Meta’s Ray-Bans have sold 2 million pairs — its maker is prepping to sell 10M each year
Two weeks ago, we exclusively reported Meta CEO Mark Zuckerberg’s remarks on how many pairs of Ray-Ban Meta smart glasses the company had recently sold and might theoretically sell — 1 million pairs in 2024, with the possibility of reaching 2 million or even 5 million by the end of 2025.
But glasses giant EssilorLuxottica, which produces those glasses for Meta, has now publicly revealed 2 million pairs of Meta Ray-Bans have sold since their October 2023 debut, and that it’s aiming to produce 10 million Meta glasses each year by the end of 2026.
“A pair of eyeglasses will be the main digital platform addressing our daily needs,” EssilorLuxottica CEO and chairman Francesco Milleri said on the company’s FY2024 financial results call (via UploadVR).
Milleri says his company is “planning for the long term with Meta” and thinking about Meta’s Ray-Bans as a “shared platform” that’s “ready to embark on third-party brands,” not just a single product.
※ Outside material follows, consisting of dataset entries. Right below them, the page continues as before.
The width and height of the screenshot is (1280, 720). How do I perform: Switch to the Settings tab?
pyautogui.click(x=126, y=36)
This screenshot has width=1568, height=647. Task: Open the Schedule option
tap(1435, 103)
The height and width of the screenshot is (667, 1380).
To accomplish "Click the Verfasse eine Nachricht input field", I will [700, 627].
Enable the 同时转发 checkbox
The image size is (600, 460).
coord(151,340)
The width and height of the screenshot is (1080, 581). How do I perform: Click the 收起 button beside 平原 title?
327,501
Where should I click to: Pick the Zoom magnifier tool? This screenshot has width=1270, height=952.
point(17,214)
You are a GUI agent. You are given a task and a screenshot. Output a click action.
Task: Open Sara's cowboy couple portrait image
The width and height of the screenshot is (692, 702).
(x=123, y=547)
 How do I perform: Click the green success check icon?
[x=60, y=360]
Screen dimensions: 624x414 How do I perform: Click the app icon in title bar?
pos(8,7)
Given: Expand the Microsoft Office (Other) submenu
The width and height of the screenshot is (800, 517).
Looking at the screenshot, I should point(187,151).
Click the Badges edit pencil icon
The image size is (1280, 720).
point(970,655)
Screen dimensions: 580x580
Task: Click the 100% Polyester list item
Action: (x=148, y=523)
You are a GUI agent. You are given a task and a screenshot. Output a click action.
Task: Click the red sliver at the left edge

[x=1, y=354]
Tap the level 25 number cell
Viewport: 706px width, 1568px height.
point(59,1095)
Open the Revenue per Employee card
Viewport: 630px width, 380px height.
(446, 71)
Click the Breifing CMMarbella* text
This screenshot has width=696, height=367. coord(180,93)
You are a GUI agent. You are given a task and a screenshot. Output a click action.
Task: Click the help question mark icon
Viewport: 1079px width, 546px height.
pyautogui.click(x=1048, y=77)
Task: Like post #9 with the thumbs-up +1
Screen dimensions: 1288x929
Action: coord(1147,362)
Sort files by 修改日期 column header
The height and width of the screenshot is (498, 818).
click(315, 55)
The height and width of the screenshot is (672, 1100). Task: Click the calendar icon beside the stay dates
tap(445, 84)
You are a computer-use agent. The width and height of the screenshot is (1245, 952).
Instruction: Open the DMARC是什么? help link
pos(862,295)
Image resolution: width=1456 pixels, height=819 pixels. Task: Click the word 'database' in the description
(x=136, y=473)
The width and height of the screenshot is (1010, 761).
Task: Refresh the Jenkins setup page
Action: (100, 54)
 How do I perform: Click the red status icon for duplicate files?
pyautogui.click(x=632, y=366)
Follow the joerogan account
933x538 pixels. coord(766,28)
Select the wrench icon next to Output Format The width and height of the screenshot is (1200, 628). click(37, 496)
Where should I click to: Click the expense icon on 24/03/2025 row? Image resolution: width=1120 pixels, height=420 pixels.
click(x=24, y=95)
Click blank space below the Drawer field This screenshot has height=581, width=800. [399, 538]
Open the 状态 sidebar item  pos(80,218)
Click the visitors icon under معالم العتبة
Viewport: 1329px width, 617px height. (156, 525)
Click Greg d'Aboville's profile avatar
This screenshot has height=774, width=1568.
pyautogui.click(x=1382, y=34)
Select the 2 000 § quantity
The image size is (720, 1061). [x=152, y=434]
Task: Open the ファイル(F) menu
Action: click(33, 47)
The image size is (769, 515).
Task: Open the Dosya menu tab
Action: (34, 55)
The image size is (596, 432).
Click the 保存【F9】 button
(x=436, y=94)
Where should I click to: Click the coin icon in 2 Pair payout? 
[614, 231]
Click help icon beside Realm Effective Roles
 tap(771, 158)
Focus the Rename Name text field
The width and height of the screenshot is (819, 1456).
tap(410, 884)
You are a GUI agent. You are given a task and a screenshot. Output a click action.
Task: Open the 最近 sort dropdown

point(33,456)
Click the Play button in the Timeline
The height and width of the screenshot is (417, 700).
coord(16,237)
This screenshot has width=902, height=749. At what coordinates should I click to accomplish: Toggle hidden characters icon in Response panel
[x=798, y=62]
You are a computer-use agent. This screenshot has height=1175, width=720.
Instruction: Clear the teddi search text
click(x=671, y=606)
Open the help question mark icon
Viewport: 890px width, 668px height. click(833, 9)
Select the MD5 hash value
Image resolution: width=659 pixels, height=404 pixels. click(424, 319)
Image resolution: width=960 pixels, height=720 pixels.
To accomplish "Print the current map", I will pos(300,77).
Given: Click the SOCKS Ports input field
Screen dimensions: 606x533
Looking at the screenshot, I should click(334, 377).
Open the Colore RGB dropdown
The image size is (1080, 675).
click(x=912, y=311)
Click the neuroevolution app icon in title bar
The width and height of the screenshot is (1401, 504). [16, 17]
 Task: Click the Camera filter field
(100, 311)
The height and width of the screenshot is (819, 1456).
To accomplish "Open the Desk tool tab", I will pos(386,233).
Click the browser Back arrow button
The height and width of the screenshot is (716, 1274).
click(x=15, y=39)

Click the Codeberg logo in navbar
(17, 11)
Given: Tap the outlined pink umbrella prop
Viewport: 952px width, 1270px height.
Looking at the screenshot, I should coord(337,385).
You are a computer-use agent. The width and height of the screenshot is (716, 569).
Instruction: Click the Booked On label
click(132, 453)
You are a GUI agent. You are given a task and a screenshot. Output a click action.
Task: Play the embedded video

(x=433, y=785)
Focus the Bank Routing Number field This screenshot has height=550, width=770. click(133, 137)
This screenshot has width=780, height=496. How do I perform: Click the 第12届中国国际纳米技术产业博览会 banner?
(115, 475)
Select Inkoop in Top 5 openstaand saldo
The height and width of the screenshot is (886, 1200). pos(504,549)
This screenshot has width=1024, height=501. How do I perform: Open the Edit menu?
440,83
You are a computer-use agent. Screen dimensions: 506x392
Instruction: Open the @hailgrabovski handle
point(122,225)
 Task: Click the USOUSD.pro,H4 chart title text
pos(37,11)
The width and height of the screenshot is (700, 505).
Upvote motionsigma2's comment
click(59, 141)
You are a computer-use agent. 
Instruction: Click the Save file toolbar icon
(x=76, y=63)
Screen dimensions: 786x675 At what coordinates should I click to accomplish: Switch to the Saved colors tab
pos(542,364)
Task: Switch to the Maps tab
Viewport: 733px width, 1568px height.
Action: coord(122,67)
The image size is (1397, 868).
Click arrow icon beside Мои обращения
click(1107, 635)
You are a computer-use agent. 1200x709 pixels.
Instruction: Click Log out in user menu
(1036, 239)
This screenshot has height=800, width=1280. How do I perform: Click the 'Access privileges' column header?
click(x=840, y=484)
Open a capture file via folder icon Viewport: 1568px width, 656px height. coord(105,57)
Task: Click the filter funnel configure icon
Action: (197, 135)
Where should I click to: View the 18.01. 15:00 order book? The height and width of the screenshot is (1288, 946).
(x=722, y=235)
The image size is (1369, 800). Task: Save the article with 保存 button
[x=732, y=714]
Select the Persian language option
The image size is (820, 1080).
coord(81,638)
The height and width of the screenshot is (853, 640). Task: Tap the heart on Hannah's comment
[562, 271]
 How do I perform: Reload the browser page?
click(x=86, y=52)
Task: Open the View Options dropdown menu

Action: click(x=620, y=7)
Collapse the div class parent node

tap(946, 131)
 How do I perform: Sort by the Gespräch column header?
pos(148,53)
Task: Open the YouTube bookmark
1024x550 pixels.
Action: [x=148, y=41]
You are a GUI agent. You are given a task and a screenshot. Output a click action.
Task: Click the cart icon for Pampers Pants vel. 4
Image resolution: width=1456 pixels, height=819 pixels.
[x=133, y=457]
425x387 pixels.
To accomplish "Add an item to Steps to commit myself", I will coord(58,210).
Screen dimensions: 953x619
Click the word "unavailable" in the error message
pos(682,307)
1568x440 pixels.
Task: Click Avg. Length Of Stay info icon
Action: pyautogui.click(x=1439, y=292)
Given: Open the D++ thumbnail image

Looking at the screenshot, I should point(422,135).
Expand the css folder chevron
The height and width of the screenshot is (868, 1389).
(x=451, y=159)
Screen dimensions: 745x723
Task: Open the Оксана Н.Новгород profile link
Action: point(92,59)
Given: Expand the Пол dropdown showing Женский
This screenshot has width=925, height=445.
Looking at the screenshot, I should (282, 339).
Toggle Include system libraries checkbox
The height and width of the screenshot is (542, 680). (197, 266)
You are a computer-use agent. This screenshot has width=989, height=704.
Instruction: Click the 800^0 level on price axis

Bloomberg reported last month that Meta is planning Oakley-branded glasses too. (Oakley is one of EssilorLuxottica’s many other brands of glasses.)
“In the light of such evolution, and in line with our ambitious plan, we are currently expanding our production capacity for Ray-Ban Meta, set to reach 10 million annual unit by the end of next year,” Milleri said on the call. In September, the two companies announced a long-term partnership through at least 2030.
Milleri suggested that all of Meta’s glasses would be “supported by AI,” hinted that subscription services are coming as well, and said EssilorLuxottica is looking forward to Meta’s multimodal AI features expanding worldwide.
My colleague Victoria Song recently tested Meta’s new Live AI and live translation features for the Meta Ray-Bans, and found both features intriguing but not quite ready for primetime — but we’ve called the glasses themselves a “turning point”, and clones were everywhere at CES.
Meta is spending big to make its glasses a hit, paying for not one but two Super Bowl ads and a limited edition Super Bowl set of the shades, and it just hired the former CEO of luxury goods site The RealReal as its new VP of retail for wearables.
To become “the main digital platform addressing our daily needs,” Meta and EssilorLuxottica would need to grow glasses by two orders of magnitude; Samsung and Apple each sell over 200 million phones per year. Ten million per year would barely scratch that surface.
Meta is reportedly working on a pair of glasses with a display for later in 2025; my colleague Alex Heath has written it will ship alongside a neural wristband you can use to control it.